• [TASK PROMPT] Put the material below into a numbered list with one entry per line. Skip any blank lines and leave out the pictures.

• [RECORDS SHOWN]
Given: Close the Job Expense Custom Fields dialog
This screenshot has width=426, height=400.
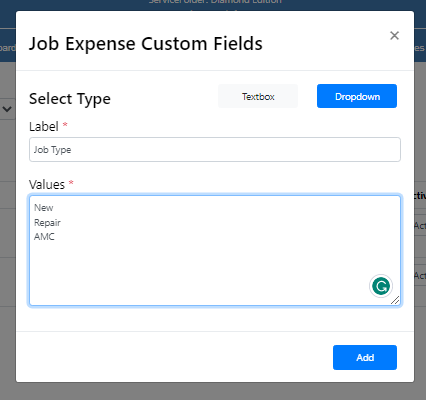Looking at the screenshot, I should click(394, 35).
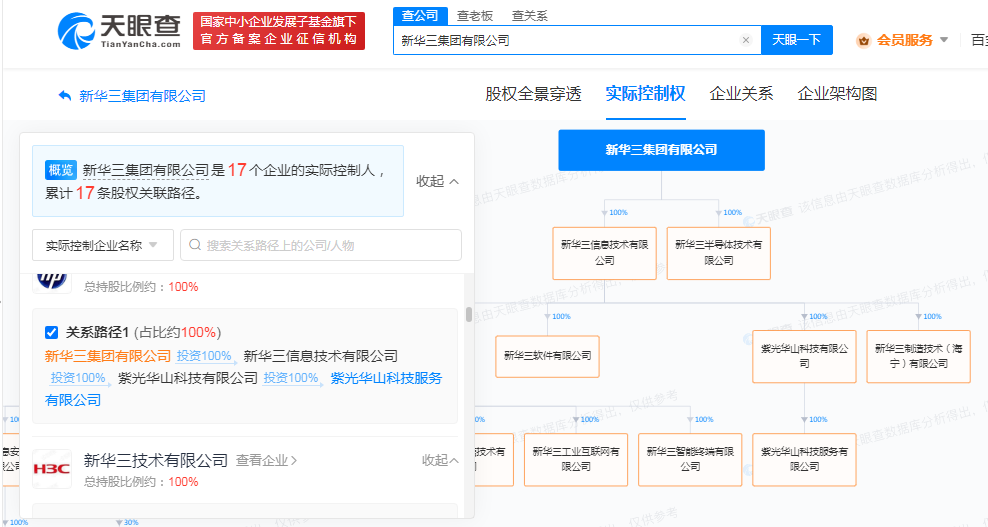
Task: Click the partially visible HP company logo
Action: pyautogui.click(x=52, y=279)
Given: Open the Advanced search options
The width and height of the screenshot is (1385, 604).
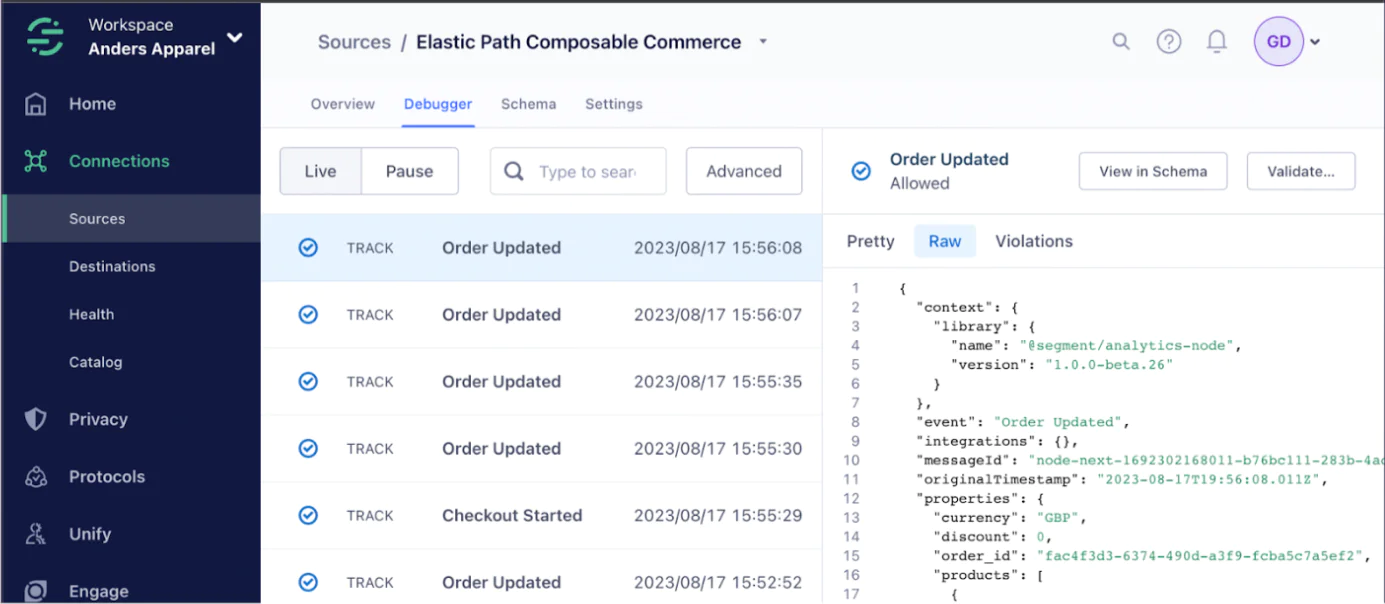Looking at the screenshot, I should pyautogui.click(x=743, y=171).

• [RESULT FOR THIS EXERCISE]
1. Given: Close the Job Expense Custom Fields dialog
2. This screenshot has width=426, height=400.
3. Looking at the screenshot, I should click(394, 35).
4. Task: Click the partially visible HP company logo
5. Action: pyautogui.click(x=52, y=279)
6. Given: Open the Advanced search options
7. The width and height of the screenshot is (1385, 604).
8. Looking at the screenshot, I should pyautogui.click(x=743, y=171).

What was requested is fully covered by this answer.